§ TASKS:
1. Answer these questions using the passage on Early's division at Gettysburg:
(a) How many foot soldiers and cannon did Early have?
(b) By which road did Ewell order Early's division to approach Gettysburg?
(c) When did the Federal 11th Corps arrive in Gettysburg?
2. Continue the passage on Early's division at Gettysburg from its last sentence.

§ SUPPLIED PASSAGE:
● ● ●

The “Norse God” Robert E. Rodes.

Early’s 5,158 foot soldiers, and 16 cannon, had made their way through the Gettysburg area on June 26, when Old Jube held the town for ransom. Moving on from the area, Early’s men had reached the banks of the Susquehanna River before being recalled by Ewell and Lee.

When Richard Ewell broke his corps into three pieces, Ewell ordered Early’s division to approach Gettysburg via the Harrisburg Road. The marching route, though slightly more circuitous than Rodes line of march to Gettysburg, brought Early’s men onto the battlefield from the northeast, and unwittingly on the right flank of the Federal army.

The Federal 11th Corps arrived in Gettysburg late on the morning of July 1st. Their acting commander, Major General Carl Schurz, ordered two of his three divisions to the north of the town. Schurz’s division, now today commanded by Brigadier General Alexander Schimmelfennig, loosely linked with the right flank of the 1st Corps and extended a thin battleline east to the Carlisle Road. Brigadier General Francis C. Barlow’s undersized division picked up the Federal line and extended it to the Carlisle Road.

● ● ●

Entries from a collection
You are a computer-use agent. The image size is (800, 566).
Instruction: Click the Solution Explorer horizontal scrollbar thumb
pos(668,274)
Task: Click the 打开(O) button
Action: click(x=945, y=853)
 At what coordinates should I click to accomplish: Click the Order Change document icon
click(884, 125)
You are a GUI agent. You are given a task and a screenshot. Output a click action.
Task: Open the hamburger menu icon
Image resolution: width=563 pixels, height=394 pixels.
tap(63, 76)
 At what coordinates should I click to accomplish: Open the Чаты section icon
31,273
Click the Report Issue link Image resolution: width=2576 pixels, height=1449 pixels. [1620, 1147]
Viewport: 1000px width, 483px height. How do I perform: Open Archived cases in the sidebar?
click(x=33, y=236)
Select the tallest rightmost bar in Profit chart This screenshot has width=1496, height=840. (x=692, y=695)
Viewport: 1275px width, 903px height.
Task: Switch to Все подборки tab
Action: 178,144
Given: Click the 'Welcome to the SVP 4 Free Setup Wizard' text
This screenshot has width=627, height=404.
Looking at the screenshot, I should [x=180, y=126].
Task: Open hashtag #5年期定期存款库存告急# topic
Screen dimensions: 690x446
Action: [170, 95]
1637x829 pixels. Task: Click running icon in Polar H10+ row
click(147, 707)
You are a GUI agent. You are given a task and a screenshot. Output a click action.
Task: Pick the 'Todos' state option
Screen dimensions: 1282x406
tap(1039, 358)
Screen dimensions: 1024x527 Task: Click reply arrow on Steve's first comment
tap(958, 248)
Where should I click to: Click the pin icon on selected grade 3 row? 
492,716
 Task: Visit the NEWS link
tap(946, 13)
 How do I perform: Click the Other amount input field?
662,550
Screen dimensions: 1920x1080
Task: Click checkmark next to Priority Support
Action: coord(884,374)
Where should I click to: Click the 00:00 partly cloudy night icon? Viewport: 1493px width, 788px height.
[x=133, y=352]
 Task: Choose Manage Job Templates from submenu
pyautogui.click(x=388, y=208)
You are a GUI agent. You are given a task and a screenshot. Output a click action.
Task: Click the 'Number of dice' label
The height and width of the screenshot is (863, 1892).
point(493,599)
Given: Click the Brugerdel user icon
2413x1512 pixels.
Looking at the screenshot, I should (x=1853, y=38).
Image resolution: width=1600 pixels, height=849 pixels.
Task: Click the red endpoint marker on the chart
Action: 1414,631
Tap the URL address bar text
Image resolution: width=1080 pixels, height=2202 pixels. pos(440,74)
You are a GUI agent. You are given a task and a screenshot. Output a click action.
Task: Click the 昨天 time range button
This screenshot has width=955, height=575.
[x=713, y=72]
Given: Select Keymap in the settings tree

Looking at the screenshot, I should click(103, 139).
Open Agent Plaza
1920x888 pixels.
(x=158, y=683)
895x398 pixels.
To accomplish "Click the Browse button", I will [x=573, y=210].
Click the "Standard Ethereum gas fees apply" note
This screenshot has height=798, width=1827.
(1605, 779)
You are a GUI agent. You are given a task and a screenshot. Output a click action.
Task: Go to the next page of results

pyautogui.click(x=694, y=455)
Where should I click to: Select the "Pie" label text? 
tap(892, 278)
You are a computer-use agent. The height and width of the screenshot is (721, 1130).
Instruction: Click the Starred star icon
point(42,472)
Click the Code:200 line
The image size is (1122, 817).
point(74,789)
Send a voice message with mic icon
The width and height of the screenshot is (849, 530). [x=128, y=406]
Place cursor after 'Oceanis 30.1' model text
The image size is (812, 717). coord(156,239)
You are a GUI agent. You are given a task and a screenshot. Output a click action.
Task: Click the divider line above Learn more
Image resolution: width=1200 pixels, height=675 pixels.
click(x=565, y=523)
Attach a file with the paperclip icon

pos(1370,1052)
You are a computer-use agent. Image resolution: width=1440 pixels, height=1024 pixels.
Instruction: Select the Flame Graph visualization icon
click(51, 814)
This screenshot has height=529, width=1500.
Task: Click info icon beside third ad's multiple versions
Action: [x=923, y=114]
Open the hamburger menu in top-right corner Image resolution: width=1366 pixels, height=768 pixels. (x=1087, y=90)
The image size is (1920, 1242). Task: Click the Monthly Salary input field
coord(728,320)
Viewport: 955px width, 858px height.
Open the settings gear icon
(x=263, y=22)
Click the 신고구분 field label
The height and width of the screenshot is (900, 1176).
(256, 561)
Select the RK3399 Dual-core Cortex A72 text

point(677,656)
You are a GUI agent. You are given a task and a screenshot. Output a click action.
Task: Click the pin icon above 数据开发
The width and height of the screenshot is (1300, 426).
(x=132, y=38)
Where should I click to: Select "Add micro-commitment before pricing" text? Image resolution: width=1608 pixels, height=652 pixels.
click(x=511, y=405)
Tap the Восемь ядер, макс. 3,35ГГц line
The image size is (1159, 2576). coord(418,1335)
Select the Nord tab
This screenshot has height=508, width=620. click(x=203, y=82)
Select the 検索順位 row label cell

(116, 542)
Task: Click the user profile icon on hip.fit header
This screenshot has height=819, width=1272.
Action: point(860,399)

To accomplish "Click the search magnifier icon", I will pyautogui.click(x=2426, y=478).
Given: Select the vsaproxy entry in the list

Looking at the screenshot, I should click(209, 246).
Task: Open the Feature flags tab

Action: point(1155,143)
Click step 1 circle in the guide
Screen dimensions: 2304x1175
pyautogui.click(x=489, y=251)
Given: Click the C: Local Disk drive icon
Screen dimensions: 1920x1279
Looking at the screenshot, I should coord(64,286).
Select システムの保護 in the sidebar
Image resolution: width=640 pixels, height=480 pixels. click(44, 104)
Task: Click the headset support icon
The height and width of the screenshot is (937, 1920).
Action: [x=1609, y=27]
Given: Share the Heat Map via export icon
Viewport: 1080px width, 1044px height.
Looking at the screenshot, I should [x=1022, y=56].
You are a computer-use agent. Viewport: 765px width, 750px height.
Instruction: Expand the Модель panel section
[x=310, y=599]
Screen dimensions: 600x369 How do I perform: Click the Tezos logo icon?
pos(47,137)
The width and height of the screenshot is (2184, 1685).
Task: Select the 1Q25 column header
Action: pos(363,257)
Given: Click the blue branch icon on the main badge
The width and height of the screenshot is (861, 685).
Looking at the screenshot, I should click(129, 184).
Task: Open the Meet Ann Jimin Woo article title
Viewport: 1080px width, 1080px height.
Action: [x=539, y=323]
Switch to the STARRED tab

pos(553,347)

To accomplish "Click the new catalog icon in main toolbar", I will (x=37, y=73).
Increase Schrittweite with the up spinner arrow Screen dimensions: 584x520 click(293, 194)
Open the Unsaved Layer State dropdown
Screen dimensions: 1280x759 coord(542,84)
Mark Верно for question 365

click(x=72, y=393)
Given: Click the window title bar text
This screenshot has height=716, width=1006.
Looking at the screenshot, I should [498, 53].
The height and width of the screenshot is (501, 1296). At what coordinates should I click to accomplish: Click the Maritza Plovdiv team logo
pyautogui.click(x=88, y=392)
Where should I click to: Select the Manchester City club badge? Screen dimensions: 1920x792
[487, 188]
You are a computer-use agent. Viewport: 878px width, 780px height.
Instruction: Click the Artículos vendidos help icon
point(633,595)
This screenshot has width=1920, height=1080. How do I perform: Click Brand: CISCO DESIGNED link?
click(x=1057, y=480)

● ● ●

§ PER-TASK ANSWERS:
1.
(a) 5,158 foot soldiers and 16 cannon.
(b) The Harrisburg Road.
(c) Late on the morning of July 1st.

2.
Sometime after 2 PM, Early’s division arrived essentially undetected on the field.  The curmudgeon deployed 12 cannon of Lieutenant Colonel Hilary P. Jones’ battalion of artillery to the left of the Harrisburg Road (to the left as you approach Gettysburg). Early then deployed his largest brigade, six Georgia regiments commanded by Brigadier General John B. Gordon.  These 1,813 men deployed to the right of the Harrisburg Road, with the exception of the 26th Georgia, who were held back in support of Jones’ cannon. The infantry fixed their gaze on the sizeable hill to their front, Blocher’s Knoll (today known as Barlow’s Knoll).

Rock Creek
Rock Creek

The southern artillerymen focused their fire on the crest of Blocher’s Knoll. To counter the fire, four guns of Lieutenant Bayard Wilkeson’s Battery G 4th United States Artillery, were deployed and began dueling with effect with the southern guns.

At Oak Hill Robert Rodes heard Early’s cannon reverberate across the plain. Quickly he scribbled a note to his fellow division commander:

                “Heth and Pender are in Reynolds’ front. I can burst through the enemy in an hour.”

                                                                                                Rodes, Major-General.

Rodes, whose earlier assaults on Oak Ridge had failed miserably, looked to renew the action and accomplish what he had set out to do, roll the 1st Corps flank up.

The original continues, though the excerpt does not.